WHAT IS REQUIRED: Look through the data below for the line with "The image size is (818, 369).", and transcribe it exactly together with each line after it up to and including the line with "Given: Open the hamburger guide menu". Give nothing else.

EXTRACTED MATERIAL:
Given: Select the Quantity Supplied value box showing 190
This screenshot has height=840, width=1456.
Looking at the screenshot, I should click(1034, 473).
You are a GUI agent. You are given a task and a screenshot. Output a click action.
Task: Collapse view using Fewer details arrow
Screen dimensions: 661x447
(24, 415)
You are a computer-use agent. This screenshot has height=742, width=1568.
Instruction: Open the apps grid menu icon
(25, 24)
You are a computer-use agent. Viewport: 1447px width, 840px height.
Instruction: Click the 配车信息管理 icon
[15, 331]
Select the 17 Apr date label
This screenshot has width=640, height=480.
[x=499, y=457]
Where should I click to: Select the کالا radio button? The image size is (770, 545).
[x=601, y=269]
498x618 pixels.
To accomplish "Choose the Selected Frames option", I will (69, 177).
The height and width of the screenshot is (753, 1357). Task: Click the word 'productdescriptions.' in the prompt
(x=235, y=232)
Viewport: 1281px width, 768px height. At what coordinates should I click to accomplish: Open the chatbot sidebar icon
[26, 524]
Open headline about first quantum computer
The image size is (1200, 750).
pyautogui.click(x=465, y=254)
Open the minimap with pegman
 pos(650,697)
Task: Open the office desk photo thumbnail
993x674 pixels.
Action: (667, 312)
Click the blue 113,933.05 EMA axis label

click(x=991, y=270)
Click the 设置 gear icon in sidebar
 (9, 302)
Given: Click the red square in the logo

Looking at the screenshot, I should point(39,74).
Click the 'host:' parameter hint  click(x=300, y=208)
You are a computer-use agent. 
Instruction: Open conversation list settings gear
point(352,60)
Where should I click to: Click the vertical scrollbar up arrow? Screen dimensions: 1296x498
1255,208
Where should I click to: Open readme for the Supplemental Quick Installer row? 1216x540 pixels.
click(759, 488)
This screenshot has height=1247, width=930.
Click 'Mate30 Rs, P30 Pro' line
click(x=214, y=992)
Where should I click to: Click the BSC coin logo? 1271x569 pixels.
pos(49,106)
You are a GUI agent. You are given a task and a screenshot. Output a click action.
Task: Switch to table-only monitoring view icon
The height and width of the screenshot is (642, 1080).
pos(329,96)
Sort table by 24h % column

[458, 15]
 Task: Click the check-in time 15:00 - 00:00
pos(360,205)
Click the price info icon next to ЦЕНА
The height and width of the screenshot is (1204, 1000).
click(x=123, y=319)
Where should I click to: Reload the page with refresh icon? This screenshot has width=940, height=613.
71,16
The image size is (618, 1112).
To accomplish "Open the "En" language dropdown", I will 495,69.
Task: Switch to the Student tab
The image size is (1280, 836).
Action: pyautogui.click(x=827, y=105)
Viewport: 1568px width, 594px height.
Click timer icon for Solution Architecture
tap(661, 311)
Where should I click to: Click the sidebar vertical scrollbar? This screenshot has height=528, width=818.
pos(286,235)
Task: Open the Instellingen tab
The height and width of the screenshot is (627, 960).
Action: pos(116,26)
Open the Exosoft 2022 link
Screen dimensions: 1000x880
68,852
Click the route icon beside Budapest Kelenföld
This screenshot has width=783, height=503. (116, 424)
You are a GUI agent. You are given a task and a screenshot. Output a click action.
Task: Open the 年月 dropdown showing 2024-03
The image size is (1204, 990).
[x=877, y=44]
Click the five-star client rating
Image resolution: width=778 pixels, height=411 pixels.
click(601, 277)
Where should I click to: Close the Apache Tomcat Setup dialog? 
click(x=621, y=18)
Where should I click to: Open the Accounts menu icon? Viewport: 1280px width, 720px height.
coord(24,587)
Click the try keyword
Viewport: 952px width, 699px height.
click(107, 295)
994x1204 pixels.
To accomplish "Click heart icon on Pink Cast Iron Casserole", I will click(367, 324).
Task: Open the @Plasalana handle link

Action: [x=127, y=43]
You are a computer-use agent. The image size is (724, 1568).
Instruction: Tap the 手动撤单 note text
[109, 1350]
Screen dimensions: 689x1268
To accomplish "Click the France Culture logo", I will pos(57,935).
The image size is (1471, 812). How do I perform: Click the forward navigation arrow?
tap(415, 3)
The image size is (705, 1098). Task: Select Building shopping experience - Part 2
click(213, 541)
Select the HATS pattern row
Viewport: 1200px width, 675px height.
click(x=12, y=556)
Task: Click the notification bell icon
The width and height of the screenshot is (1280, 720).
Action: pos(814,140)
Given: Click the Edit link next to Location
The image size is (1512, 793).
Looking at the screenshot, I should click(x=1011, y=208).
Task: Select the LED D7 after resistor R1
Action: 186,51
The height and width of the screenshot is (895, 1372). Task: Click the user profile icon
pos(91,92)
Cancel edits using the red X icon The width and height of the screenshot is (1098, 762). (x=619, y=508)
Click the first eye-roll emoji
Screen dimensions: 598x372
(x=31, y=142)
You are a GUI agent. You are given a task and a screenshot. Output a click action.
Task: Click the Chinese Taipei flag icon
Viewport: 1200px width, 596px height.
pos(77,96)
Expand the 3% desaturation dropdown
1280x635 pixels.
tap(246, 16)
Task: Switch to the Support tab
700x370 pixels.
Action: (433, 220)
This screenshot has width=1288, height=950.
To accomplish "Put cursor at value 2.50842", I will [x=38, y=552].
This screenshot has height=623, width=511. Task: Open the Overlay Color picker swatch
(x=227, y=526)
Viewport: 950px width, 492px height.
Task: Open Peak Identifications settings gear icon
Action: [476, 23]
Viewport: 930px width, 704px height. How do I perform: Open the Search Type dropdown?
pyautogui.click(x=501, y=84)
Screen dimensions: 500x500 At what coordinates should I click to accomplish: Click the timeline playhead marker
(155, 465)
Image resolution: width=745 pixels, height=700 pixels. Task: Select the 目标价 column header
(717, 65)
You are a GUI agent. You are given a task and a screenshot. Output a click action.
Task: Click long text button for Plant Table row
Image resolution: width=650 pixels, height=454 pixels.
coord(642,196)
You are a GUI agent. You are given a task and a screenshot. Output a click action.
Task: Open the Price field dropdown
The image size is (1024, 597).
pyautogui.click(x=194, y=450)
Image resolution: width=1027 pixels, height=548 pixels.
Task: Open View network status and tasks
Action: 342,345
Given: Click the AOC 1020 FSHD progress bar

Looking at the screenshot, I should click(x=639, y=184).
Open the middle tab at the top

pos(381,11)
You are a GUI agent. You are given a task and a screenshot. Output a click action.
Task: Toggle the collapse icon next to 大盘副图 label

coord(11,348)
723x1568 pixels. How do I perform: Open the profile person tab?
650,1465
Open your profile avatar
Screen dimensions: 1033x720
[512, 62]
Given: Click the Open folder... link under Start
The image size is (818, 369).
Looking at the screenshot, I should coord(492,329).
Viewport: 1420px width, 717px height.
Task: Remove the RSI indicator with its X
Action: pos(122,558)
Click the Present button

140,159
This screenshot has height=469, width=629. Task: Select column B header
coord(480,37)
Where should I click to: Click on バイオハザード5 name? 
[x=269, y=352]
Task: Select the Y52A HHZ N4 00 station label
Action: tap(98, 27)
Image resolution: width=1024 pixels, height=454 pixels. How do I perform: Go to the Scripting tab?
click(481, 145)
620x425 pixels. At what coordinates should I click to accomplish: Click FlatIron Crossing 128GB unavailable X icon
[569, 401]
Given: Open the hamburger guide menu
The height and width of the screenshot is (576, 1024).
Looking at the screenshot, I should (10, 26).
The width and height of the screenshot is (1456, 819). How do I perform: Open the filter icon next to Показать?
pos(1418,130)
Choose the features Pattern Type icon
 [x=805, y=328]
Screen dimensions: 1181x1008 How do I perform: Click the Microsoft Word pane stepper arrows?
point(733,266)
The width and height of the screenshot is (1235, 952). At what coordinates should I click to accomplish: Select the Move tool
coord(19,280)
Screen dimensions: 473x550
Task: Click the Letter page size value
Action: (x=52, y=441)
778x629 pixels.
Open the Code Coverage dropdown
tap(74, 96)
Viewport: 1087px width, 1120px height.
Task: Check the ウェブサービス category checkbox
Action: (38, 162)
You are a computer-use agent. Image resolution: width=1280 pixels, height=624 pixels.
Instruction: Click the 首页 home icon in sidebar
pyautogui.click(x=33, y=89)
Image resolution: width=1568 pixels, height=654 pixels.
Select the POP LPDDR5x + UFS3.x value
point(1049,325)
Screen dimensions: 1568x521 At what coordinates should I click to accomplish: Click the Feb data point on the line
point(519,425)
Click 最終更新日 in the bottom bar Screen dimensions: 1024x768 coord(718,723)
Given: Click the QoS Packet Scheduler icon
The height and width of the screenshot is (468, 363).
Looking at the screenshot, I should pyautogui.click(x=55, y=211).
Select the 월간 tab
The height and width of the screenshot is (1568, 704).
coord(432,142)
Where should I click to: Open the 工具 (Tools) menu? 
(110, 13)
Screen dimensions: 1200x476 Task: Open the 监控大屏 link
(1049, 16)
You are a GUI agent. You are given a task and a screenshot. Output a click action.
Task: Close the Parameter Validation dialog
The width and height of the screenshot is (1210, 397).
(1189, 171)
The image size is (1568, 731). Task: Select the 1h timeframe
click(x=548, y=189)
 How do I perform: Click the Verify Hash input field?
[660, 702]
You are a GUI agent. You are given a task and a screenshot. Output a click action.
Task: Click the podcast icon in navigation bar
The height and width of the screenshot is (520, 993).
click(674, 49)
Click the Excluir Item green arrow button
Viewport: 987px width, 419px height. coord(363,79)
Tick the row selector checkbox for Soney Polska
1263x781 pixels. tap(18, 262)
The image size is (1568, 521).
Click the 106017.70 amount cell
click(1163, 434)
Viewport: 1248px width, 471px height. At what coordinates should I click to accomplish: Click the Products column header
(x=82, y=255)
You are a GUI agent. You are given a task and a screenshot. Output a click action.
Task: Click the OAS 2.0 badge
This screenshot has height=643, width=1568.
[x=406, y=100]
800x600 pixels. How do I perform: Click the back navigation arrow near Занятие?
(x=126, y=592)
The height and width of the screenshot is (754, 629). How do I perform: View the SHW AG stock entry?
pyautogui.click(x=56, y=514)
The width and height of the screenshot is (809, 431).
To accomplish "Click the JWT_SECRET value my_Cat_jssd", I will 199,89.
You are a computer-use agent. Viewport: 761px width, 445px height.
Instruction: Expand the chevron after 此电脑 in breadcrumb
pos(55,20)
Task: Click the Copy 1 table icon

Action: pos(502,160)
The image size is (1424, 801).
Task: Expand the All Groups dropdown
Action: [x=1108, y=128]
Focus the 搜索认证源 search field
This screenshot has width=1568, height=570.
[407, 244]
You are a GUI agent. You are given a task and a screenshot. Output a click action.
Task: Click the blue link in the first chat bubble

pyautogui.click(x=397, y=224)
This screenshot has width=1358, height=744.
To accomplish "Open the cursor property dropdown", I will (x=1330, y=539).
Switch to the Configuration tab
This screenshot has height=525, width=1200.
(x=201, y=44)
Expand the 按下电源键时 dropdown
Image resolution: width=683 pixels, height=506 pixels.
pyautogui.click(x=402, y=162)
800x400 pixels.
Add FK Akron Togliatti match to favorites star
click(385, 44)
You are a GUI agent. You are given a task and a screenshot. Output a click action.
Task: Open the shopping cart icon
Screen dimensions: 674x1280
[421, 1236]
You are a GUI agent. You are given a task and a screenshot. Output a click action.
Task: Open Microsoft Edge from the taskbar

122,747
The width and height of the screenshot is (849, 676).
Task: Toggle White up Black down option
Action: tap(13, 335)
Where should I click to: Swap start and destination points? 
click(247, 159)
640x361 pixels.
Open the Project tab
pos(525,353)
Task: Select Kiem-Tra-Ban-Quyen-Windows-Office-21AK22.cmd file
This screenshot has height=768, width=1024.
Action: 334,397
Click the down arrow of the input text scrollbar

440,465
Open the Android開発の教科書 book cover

COMPLETED TASK:
The image size is (818, 369).
Looking at the screenshot, I should coord(492,329).
Viewport: 1420px width, 717px height.
Task: Remove the RSI indicator with its X
Action: pos(122,558)
Click the Present button

140,159
This screenshot has height=469, width=629. Task: Select column B header
coord(480,37)
Where should I click to: Click on バイオハザード5 name? 
[x=269, y=352]
Task: Select the Y52A HHZ N4 00 station label
Action: tap(98, 27)
Image resolution: width=1024 pixels, height=454 pixels. How do I perform: Go to the Scripting tab?
click(481, 145)
620x425 pixels. At what coordinates should I click to accomplish: Click FlatIron Crossing 128GB unavailable X icon
[569, 401]
Given: Open the hamburger guide menu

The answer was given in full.